Alexander the Great, on his march from Pelusium to Memphis, halted at this city (Arrian, iii. 1); and, according to Macrobius (Saturn. i. 23), Baalbek, or the Syrian Heliopolis, was a priest-colony from its Egyptian namesake.
The temple of Ra was said to have been, to a special degree, a depository for royal records, and Herodotus states that the priests of Heliopolis were the best informed in matters of history of all the Egyptians. Heliopolis flourished as a seat of learning during the Greek period; the schools of philosophy and astronomy are claimed to have been frequented by Orpheus, Homer, Pythagoras, Plato, Solon, and other Greek philosophers. From Ichonuphys, who was lecturing there in 308 BC, and who numbered Eudoxus among his pupils, the Greek mathematician learned the true length of the year and month, upon which he formed his octaeterid, or period of eight years or ninety-nine months. Ptolemy II had Manethon, the chief priest of Heliopolis, collect his history of the ancient kings of Egypt from its archives. The later Ptolemies probably took little interest in their "father" Ra, and Alexandria had eclipsed the learning of Heliopolis; thus with the withdrawal of royal favour Heliopolis quickly dwindled, and the students of native lore deserted it for other temples supported by a wealthy population of pious citizens. By the 1st century BC, however, Strabo found them deserted, and the town itself almost uninhabited, although priests were still there.

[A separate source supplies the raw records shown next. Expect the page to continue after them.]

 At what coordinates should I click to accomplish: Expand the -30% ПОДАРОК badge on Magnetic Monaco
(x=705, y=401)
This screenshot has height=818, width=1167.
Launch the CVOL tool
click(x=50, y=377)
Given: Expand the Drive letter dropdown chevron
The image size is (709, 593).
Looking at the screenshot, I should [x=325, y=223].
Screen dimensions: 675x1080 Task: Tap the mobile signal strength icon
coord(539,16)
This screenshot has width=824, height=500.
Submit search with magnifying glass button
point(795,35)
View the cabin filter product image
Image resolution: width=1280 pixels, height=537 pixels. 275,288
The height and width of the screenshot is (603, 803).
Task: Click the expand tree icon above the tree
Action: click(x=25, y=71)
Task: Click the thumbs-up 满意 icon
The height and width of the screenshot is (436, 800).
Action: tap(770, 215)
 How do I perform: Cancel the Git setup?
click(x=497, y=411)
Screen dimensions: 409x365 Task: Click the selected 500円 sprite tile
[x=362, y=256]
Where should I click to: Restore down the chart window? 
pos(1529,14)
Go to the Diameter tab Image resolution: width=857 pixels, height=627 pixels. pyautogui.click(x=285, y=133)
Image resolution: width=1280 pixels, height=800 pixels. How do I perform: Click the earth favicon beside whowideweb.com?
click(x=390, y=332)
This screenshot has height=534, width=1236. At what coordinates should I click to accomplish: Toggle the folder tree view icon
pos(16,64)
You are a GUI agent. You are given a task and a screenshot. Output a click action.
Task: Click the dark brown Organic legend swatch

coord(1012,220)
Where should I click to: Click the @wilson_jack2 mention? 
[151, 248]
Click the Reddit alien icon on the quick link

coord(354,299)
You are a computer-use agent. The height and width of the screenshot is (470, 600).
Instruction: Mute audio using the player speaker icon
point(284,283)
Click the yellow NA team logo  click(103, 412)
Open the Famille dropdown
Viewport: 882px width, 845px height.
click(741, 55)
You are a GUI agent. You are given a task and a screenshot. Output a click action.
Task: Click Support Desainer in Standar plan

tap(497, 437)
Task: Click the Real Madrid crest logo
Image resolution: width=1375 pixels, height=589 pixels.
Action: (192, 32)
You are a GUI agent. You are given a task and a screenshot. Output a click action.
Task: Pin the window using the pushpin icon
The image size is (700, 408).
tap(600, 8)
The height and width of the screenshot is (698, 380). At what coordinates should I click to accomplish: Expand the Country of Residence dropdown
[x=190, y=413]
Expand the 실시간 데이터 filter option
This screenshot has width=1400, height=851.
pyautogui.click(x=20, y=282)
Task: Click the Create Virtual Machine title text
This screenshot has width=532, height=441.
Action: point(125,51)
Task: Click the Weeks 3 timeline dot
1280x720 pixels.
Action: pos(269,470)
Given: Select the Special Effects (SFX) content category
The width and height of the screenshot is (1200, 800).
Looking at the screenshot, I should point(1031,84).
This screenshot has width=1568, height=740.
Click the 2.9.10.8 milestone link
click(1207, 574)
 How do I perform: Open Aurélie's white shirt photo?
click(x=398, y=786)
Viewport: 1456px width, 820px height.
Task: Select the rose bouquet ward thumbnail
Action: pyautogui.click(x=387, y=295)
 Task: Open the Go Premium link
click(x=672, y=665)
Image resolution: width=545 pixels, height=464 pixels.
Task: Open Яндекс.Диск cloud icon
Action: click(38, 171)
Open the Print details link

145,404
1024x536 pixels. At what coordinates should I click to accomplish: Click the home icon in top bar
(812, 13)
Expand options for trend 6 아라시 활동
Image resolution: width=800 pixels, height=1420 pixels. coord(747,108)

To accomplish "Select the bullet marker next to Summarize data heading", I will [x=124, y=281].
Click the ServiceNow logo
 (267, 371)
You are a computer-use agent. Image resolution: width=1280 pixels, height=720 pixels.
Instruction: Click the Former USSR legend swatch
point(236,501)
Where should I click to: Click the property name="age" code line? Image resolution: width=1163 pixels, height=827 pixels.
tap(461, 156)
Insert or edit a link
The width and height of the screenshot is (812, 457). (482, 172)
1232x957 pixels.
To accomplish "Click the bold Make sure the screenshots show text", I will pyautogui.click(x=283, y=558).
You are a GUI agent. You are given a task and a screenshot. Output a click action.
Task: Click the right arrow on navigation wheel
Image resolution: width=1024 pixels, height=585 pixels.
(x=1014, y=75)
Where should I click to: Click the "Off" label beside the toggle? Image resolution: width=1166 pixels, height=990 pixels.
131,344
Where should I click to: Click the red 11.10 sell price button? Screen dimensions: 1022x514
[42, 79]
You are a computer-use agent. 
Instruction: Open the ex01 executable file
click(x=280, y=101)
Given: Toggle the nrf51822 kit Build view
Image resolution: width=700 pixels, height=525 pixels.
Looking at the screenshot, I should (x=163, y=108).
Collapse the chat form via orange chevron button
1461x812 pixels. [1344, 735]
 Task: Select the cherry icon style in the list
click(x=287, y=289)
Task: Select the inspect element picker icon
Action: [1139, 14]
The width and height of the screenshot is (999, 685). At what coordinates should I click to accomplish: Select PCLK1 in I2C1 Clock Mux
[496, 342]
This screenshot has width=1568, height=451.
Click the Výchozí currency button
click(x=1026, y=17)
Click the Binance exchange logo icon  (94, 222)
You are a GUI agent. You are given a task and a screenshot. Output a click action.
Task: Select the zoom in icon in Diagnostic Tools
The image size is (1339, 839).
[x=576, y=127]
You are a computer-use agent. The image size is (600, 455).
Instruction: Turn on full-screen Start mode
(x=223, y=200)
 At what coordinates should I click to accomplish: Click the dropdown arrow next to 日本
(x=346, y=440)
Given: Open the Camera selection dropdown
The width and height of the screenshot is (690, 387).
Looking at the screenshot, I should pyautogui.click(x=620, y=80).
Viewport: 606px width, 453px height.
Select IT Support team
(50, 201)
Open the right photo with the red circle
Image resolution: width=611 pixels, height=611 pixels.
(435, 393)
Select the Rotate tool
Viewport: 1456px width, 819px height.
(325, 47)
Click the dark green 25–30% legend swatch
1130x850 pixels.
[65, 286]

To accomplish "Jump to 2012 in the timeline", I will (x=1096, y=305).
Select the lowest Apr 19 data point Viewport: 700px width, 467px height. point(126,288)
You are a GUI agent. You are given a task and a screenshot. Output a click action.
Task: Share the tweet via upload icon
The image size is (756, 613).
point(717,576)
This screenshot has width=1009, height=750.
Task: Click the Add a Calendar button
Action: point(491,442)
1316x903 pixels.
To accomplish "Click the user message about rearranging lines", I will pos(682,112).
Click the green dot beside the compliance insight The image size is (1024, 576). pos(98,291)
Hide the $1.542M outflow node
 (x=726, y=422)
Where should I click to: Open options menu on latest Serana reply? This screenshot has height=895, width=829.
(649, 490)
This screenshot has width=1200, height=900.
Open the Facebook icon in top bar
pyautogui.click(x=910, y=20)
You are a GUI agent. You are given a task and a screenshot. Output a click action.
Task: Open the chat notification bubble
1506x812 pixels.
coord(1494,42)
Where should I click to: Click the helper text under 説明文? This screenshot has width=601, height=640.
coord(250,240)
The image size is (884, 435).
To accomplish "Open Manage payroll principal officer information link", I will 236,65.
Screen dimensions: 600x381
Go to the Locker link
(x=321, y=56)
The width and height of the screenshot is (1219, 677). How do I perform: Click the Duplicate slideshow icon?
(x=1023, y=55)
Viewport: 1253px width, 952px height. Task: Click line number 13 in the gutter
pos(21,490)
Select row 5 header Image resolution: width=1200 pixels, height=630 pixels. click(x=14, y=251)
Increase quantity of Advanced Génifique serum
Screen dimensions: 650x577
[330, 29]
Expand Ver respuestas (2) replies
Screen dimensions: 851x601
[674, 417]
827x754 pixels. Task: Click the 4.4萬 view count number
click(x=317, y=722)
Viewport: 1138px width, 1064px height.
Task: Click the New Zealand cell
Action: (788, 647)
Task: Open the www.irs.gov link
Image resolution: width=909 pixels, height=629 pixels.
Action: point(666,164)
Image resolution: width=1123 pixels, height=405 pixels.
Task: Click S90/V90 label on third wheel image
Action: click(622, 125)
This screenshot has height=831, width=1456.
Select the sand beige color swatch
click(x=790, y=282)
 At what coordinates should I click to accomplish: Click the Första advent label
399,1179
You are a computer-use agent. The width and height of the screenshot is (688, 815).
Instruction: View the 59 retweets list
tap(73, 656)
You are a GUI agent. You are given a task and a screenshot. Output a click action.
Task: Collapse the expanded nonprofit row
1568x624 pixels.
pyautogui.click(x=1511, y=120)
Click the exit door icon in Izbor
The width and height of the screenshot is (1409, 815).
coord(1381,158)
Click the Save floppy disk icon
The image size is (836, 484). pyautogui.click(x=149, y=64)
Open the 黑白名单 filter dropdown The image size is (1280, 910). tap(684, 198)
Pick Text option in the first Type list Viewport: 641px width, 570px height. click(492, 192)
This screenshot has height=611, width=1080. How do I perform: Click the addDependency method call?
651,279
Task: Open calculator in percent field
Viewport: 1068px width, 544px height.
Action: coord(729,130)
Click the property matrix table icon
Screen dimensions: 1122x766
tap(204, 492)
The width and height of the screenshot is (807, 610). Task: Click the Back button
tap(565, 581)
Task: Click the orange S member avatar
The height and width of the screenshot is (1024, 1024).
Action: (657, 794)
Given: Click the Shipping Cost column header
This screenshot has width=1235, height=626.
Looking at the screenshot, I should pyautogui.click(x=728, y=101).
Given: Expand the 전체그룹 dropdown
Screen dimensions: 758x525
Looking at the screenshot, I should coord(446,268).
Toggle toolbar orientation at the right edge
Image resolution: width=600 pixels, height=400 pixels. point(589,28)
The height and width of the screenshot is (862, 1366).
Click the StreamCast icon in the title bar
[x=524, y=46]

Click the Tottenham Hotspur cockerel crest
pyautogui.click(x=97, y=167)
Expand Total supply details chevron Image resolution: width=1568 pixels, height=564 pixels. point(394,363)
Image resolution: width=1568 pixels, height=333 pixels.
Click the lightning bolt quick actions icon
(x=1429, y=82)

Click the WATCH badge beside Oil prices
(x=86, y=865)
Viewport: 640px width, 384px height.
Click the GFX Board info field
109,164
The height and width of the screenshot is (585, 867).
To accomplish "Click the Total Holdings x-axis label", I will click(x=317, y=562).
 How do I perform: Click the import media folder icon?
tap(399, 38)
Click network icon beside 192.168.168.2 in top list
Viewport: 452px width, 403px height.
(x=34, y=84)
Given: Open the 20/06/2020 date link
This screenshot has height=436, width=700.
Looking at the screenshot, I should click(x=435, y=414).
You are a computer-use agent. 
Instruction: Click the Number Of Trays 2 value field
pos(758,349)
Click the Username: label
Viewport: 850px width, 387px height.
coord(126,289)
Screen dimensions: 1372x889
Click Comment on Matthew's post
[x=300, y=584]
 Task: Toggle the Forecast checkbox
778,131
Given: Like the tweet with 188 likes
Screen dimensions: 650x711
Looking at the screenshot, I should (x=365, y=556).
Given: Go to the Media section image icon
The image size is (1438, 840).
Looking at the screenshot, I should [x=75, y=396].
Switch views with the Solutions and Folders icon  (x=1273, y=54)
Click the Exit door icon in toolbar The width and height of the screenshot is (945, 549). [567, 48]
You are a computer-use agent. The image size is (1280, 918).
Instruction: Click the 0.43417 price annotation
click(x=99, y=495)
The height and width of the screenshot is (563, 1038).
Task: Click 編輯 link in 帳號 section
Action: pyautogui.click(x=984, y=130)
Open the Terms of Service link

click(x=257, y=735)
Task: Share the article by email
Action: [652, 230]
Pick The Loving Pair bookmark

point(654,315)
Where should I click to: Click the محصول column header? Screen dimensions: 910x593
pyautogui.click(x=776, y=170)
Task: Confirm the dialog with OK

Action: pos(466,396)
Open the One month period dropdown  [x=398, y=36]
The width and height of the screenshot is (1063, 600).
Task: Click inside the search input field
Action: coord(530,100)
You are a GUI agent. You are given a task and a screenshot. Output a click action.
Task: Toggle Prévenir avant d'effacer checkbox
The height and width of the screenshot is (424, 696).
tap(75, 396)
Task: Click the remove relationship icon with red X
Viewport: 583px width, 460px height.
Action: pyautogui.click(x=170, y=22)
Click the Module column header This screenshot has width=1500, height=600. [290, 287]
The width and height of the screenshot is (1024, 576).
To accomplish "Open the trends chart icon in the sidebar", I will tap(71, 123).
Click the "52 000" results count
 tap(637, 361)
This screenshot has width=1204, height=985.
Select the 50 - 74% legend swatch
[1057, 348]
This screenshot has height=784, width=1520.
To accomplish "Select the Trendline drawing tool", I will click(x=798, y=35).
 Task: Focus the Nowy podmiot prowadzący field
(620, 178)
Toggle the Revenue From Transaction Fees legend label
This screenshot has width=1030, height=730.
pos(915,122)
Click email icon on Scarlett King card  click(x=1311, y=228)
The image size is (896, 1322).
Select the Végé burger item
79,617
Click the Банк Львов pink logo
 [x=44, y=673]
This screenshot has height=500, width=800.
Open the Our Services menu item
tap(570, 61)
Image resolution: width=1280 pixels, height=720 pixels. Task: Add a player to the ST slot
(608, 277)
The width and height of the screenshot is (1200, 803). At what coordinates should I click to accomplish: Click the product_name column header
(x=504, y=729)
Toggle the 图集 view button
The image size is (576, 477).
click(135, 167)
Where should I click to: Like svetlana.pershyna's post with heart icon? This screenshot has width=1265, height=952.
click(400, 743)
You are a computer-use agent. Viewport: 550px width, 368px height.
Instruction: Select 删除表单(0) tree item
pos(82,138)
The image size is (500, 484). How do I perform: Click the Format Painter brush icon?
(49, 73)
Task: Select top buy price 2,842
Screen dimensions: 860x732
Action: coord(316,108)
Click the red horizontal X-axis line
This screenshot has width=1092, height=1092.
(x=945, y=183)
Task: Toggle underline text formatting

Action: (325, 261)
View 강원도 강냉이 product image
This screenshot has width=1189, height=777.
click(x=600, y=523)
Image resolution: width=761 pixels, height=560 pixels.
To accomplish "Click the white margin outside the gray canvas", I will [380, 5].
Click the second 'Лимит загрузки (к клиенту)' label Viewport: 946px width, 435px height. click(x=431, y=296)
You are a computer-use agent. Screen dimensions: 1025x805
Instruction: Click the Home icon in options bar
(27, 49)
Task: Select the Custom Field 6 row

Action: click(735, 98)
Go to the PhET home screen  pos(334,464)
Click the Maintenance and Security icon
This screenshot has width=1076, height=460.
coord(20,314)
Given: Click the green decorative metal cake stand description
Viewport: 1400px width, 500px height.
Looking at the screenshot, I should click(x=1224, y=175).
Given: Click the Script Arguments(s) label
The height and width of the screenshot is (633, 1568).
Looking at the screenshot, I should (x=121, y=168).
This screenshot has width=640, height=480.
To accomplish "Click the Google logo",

In Roman times Heliopolis belonged to the Augustamnica province. Its population probably contained a considerable Arabic element. (Plin. vi. 34.) In Roman times obelisks were taken from its temples to adorn the northern cities of the Delta, and even across the Mediterranean to Rome, including the famed Cleopatra's Needle that now resides on the Thames embankment, London (this obelisk was part of a pair, the other being located in Central Park, New York) . Finally the growth of Fustat and Cairo, only to the southwest, caused the ruins to be ransacked for building materials. The site was known to the Arabs as ˁAyn Šams ("the well of the sun"), more recently as ˁArab al-Ḥiṣn. It has now been brought for the most part under cultivation, but the ancient city walls of crude brick are to be seen in the fields on all sides, and the position of the great temple is marked by an obelisk still standing (the earliest known, being one of a pair set up by Senusret I, the second king of the Twelfth Dynasty) and a few granite blocks bearing the name of Ramesses II.